Mijały kolejne minuty. Rod spojrzał w kierunku, w który poszła Doroteja. Akurat wracała. Zaraz jednak po małej grupce na polanie poniosło się dwa donośne "HOLA!", co przyciagnęło spojrzenie Wiedeńczyka. Bledziudko sie uśmiechnął, widząc jadący konwój z wielkim drzewem oraz chłopcami i dziewczętami idącymi wokół, czy jadącymi nań.
- Ho la da re! - zawołał w pełnym rozwinięciu tego pustego zgrupowania sylab, jednak bardzo popularnego w Alpach, przynajmniej tych Austriackich. Ożywił się przy tym też, wstając. Muzyka poszła na nowo, kompania maszerowała spora, zapowiadała się wesoła biesiada.
Rod pomachał do Doroteji, zapraszając do marszu, sam się przyłączał do grupy.
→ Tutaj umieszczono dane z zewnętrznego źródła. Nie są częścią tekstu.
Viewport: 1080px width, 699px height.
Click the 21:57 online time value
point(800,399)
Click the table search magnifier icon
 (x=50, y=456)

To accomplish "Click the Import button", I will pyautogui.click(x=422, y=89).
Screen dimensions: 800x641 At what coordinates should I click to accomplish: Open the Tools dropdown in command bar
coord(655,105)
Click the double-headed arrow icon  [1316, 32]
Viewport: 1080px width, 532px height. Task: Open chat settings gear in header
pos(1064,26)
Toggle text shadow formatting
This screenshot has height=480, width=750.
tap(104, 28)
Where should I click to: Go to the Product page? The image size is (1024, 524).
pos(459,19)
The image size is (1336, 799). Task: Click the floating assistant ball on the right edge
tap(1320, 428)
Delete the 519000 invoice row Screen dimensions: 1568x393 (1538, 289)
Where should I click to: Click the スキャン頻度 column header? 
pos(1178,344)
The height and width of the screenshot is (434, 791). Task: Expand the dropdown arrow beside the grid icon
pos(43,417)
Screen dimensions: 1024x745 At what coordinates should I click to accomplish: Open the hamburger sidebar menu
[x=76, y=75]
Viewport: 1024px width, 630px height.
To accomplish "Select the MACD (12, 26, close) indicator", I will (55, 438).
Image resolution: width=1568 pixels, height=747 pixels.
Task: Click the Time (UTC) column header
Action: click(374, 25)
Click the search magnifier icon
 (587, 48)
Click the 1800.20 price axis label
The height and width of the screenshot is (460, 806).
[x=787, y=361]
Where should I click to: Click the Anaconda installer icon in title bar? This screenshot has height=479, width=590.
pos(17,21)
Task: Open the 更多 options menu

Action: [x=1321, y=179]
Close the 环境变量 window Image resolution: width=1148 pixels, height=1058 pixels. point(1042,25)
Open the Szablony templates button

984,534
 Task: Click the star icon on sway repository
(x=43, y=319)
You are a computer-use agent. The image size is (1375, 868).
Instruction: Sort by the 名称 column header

Po chwili wielu z ichj zaczęlo wesoło, acz trzeźwo śpiewać. Co tym bardziej Rodrysiowi pasowało, oczywiście, ze dołączył do nich z tym.

( https://www.youtube.com/watch?v=vU9O2c1UPQ4 - przez pierwsze kilkanaście sekund jedzie drzewo c: )

Uwaga: NIE PISZ za drugą osobę.

http://dieperfektehetalia.forumpolish.com/

Go??


Gość

Doroteja nie spieszyła się. Dotarła do samochodu, rozejrzała się za miejscem, gdzie może się przebrać, przez myśl nawet przeszło jej, że może skorzystać z toalety na dworcu, jednak po chwili doszła do wniosku, że jej wygląd może pozostawiać wiele do życzenia, jak to często bywało w małych miejscowościach. Uznając, że nie ma sensu przesadnie kombinować, przebrała się w samochodzie, jako kobieta zaradna poprawiła nawet makijaż w lusterku.
Wyszła z auta, po czym poprawiła cały kostium. Tak dawno nie miała tego na sobie! Długa, ciemna spódnica, biała koszula i wzorzysta chusta na ramionach nie była odpowiednia chociażby do pracy, a i ona sama wolała raczej bardziej skąpe wdzianka. Doroteja nawet czuła się dość niezręcznie w takiej ilości materiału. Przynajmniej darowała sobie czepiec na głowę. Zepsułaby sobie fryzurę.
Widząc, że całość nareszcie się rozpoczyna, uniosła lekko spódnicę i wróciła do Rodericha. Sama jednak milczała, bo nie znała ani melodii, ani słów śpiewanej przez tłum piosenki.

Strój:
http://lh6.ggpht.com/-i3lZmD9AORI/S8fMWDGuWlI/AAAAAAAAAMg/hdLKlWx8UBc/s700/Tradition-Wear.jpg

Austria

Austria

- Pięknie waćpanienka się prezentuje - pochwalił ją z przyjacielskim spojrzeniem. Skoro ona nie śpiewała, nie znając zapewne tekstu, to on solidarnie też przestał, co by nie czuła się sama. Nie wszyscy śpiewali, głównie kobiety właśnie olały muzykę i plotkowały w najlepsze.
Grupa maszerująca rosła. Przeszli przez wioski Salzweltern Salzburg i Heilbad Duerberg, a także przez kilka mniejszych. W każdej z nich dołączało po 10-20 osób, w Heillbadzie znalazło się nawet 40! Jedna wioska nie była oddalona od drugiej o więcej, niż 100 metrów, co było normalne w krajach Niemieckojęzycznych. Maszerowali dalej...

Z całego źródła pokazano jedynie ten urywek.